Traces of Mysterious ‘Snake Dynasty’ Found in Maya Royal Tomb
Is this discovery in Belize a game changer for archaeologists?
Archaeologists working in Belize have discovered the largest Maya royal tomb in over a century of excavations of the site, which has revealed evidence of the little known “snake dynasty.”
The royal tomb was discovered in the ancient site of Xunantunich, which sits on the Mopan River in western Belize. The area was used as a burial ground towards the end of the Maya era, between 600 to 800 AD, and archaeologists had to dig down to between 16 and 26 feet, through millennia of layers of soil, to find the tomb.
The team, from Northern Arizona University and the Belize Institute of Archaeology, discovered the remains of a man, who was between the ages of 20 and 30, lying with his head facing south, in a large stone chamber accessible by a flight of stairs.
The man appears to have been muscular in build, but experts will need to further analyze his remains before a cause of death and any other personal details can be revealed. Found with the body were animal bones, jade beads, 13 obsidian blades, 36 ceramic vessels, and “eccentrics” (flints carved into the shape of leaves and animals).
“It certainly has been a great field season for us,” team leader Dr. Jaime Awe told the Guardian. “[… ] It appears that the temple was purposely erected for the primary purpose of enclosing the tomb. Except for a very few rare cases, this is not very typical in ancient Maya architecture,” he added.
The parallel discovery of tombs and tablets revealing information about the “snake dynasty,” which ruled areas of Belize during the seventh century, is considered to be even more important that of the royal tomb. The two panels, carved with hieroglyphs featuring the snake’s head symbol of the dynasty, are thought to tell of Lord Kan II’s defeat of the town of Naranjo.
According to the team’s epigrapher, Christophe Helmke from the University of Copenhagen, the hieroglyphs are believed to have been commissioned by Lord Kan II in 642 AD and reveal much about the ancient civilization.

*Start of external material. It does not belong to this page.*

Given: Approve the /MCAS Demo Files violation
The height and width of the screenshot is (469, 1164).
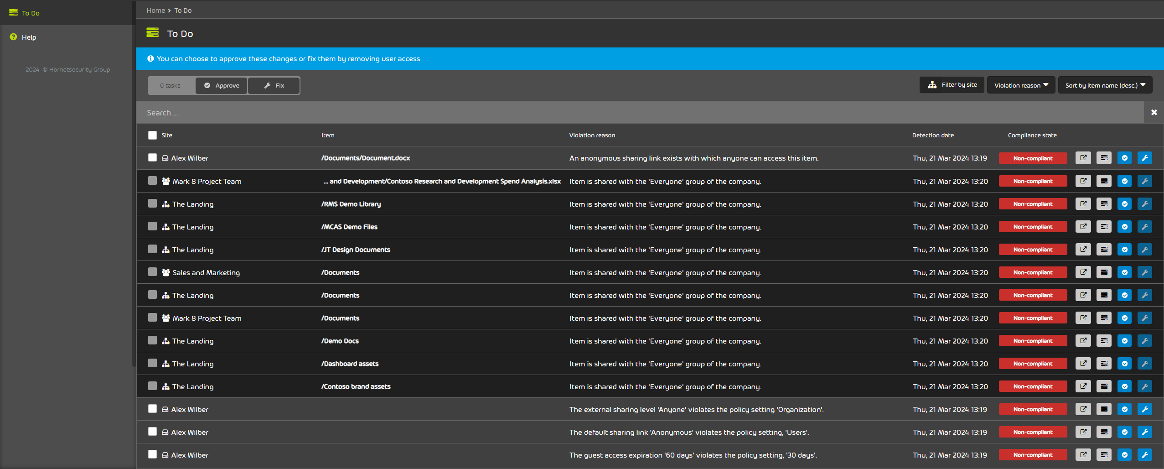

“[The tablets] tell us of the existence of a king of the dynasty that was a murky figure at best, who is clearly named as Waxaklajuun Ubaah Kan,” Helmke wrote to the Guardian in an email. “This means that there were two contenders to the throne, both carrying the same dynastic title, which appears to have been read Kanu’l Ajaw, ‘king of the place where snakes abound’.”
Awe has no explanation for the panels being found in Xunantunich other than that the town may have been allied with Naranjo at some point, other parts of the original, complete panel have been found elsewhere in Belize.